Hey friends!

So I might have mentioned that I'm going to knitting camp at the end of the week. A long drive on Thursday leaving far to early in the morning. Followed by four whole days of intensive knitting, and then a drive back. As a result the blog schedule will be a bit--disrupted. Last year when I was at camp I posted a fair piece, and I suspect that I'll want to opportunity to recount camp stories a bit as they happen.

At the same time, I probably won't have the time to do my usual writing cram over the weekend to make sure that there are fun and interesting posts for you during the week. So here's the deal:

  • There'll be new stories posted every weekday for the next two weeks. This won't change, fear not. - I'll post new things here, through the weekend.
  • I'll probably take a brief tychoish vacation for a couple of days next week, I think there'll be three posts, but I'm not sure when they'll hit yet. It's a blog, after all. Don't be worried.

Because I doubt that administrivia is what you all came here to read, I think I'll pass along some links and thoughts and questions that you might enjoy.
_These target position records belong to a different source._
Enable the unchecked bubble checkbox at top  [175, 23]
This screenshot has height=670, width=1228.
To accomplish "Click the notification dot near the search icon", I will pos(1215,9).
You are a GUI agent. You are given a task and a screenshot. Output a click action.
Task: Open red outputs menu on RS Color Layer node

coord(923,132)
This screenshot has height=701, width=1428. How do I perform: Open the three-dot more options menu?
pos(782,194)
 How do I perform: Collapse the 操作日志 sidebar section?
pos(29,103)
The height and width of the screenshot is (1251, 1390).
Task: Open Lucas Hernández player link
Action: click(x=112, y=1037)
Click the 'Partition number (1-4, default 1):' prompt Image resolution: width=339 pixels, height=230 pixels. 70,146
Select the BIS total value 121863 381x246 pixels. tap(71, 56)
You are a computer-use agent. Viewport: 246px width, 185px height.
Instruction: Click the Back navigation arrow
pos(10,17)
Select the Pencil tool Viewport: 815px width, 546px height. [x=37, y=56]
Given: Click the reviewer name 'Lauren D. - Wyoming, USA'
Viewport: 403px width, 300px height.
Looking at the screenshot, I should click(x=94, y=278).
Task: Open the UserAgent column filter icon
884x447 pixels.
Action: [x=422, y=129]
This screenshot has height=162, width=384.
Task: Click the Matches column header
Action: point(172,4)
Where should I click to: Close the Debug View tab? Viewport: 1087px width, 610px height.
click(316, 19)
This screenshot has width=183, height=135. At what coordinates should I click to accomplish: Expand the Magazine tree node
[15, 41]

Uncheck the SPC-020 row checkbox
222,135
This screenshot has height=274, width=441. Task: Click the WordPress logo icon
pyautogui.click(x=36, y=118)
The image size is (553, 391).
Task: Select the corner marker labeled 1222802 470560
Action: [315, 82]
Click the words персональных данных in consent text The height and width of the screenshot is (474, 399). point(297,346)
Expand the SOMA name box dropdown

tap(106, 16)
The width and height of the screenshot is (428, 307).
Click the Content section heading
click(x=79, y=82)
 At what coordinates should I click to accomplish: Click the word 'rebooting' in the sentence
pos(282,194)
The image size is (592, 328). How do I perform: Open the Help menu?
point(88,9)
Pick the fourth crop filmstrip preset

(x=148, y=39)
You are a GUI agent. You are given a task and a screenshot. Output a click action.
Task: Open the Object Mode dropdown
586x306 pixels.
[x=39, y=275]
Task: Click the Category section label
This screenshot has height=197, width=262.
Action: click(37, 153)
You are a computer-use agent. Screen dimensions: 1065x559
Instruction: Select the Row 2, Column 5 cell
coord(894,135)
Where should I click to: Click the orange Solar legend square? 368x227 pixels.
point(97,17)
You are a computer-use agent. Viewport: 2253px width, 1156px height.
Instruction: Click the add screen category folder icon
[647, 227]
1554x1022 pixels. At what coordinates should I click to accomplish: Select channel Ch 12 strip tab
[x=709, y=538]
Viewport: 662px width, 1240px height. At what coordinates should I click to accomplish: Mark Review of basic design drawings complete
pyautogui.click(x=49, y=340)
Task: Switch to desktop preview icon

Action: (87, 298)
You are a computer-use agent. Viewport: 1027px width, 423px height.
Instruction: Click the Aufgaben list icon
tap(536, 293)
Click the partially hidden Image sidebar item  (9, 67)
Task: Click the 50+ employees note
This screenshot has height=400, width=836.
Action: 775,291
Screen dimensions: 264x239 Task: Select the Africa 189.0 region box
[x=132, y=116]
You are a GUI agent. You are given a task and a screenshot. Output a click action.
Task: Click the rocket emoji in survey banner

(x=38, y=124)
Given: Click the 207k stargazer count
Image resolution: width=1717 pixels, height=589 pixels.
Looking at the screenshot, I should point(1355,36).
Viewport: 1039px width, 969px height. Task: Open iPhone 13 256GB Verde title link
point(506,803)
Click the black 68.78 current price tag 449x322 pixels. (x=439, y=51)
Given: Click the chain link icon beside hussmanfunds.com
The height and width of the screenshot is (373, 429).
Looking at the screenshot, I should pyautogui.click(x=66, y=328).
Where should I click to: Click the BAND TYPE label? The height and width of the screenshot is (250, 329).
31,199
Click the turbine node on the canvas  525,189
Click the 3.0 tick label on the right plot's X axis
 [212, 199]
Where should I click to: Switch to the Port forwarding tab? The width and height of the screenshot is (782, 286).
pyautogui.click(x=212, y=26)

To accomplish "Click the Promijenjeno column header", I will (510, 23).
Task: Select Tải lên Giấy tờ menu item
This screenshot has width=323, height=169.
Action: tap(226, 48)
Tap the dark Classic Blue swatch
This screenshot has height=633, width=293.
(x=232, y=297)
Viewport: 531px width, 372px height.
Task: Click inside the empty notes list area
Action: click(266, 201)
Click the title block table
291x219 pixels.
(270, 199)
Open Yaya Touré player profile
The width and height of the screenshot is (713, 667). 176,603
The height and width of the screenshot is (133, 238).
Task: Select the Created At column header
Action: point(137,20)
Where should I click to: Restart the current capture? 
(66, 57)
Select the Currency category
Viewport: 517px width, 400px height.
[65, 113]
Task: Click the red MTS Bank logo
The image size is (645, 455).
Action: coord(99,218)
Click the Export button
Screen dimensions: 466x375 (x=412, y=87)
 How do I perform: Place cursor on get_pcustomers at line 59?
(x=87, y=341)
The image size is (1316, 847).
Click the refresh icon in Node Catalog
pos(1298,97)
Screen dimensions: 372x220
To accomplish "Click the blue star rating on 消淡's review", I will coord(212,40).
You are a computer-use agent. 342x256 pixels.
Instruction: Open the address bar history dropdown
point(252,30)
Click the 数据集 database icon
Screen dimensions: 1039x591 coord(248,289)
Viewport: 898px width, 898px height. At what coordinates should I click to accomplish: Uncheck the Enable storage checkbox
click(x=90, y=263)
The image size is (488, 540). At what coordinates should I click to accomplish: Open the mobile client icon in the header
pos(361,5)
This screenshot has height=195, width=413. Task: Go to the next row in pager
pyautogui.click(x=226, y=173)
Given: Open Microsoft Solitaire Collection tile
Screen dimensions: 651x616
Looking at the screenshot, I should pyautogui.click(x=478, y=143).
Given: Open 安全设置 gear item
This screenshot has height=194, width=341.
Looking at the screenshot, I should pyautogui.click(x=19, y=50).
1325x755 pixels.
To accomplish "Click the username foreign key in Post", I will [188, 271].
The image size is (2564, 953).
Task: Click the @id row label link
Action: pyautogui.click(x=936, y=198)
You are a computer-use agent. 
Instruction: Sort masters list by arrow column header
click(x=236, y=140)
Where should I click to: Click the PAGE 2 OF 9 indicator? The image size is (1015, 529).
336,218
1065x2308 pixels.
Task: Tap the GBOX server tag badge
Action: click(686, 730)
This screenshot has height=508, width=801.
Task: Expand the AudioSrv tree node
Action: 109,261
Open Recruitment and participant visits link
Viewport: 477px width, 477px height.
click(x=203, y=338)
  • The cats are still nibbling toes. This remains not cute, though they haven't gotten this memo yet.
  • Though I'm only really interested in talking about electoral politics in the historical sense, or as a venue for placing friendly bets, [1] but I'm not going to lie this is funny. "This is the **internet*!*" heh. Actually I'm more worried that someone has cracked Randall's secret sauce
  • A git-wiki that really rocks. It's still early on development, and it's lacking some features that would make it useable for me at the moment, but I can totally see a place for such a thing for some future projects.
  • The ruby guys are totally awesome, and I like a lot of ruby projects, and I think that in some ways ruby is going to be the "next php," even I have a soft spot in my heart [2] for Python, but I said to chris the other day that "ruby is the visual basic of our generation."
  • I'm thinking of starting to hard wrap columns in my text files, because it would make running diffs and file histories easier, grepping is easier, it makes the text more spatially consistent, it would make using vim easier, and so forth but I seem to really enjoy changing the window size a lot, and he is probably right, there's very little practical value, and hitting ^Q for a vestige seems ill advised. That doesn't mean I won't try it, you read my post about my email after all.
  • I just finished reading "Star Surgeon podiobooks," a delightfully quirky public domain science fiction novel by Alan E. Norse, and read by my friend Scott Farquhar of Promethesus Radio Theatre, which was delightful even if it wasn't a fine example of tightly structured prose. Scott's next book is "Black Star Passes" by John W. Campbell, which I intend to start while I'm driving to camp.
[1]I have, for months been trying to figure out what the bet is for the various party's VP candidate. It's a fun game, because its not an ideological discussion, but it's almost always very historically grounded. It also calls attention to the deeply farcical nature of the entire performance.
[2]and brain, as well, actually, because damned if I can really make it do anything--that's not true, but it feels like it sometimes--but I do love the concept of and rationale for python.